Phillips & Cohen attorney Peter Chatfield is cited at length in an article in the Flathead Beacon about an alleged kickback scheme coordinated by Montana-based Kallispell Regional Healthcare. Chatfield provided the Beacon an overview of whistleblower lawsuits and contextualized the type of fraud allegedly taking place at Kallispell Regional Healthcare’s hospitals:
Peter Chatfield, a whistle-blower attorney with the Washington D.C.-based firm Phillips and Cohen, which handled the largest health-care fraud settlement ever made involving physician referrals to hospitals, said Kalispell Regional Healthcare must now respond to the complaint, likely by filing a motion to dismiss.
Both of the statutes cited in the complaint are designed to provide a safe harbor for “whistleblowers,” allowing them to work with the government to stop kickbacks and subsequently receive a reward by filing a “qui tam” lawsuit under the False Claims Act.
Chatfield said the whistleblower statutes are important because they protect whistleblowers like Mohatt from retaliation while holding powerful institutions accountable.
“It’s like a sledge hammer.
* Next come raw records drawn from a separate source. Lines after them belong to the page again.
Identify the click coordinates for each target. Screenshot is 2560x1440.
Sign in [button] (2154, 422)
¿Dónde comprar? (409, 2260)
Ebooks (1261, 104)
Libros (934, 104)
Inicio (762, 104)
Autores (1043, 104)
It’s a very powerful litigation tool,” he said. “But in the case of both statutes, the goal is to make sure that when physicians are referring patients for care or testing or labs, that they are referring them for medically necessary reasons, not to line their own pockets because the referrals are incentivized.”
The impact of such a money-for-referrals scheme is harmful to patient care because it drives up health-care costs and eliminates competition while raising the median income of physicians, Chatfield said. It can also undermine the level of care a patient receives by referring them to medically unnecessary services.
The cases can also be prohibitively difficult for government agencies to investigate, both in the amount of time and resources they require, Chatfield said
In many cases, Chatfield said a particular specialty medical service is overutilized.
“What the government is really looking for when they investigate these cases are arrangements in which a lot more medical care is given than is necessary,” Chatfield said.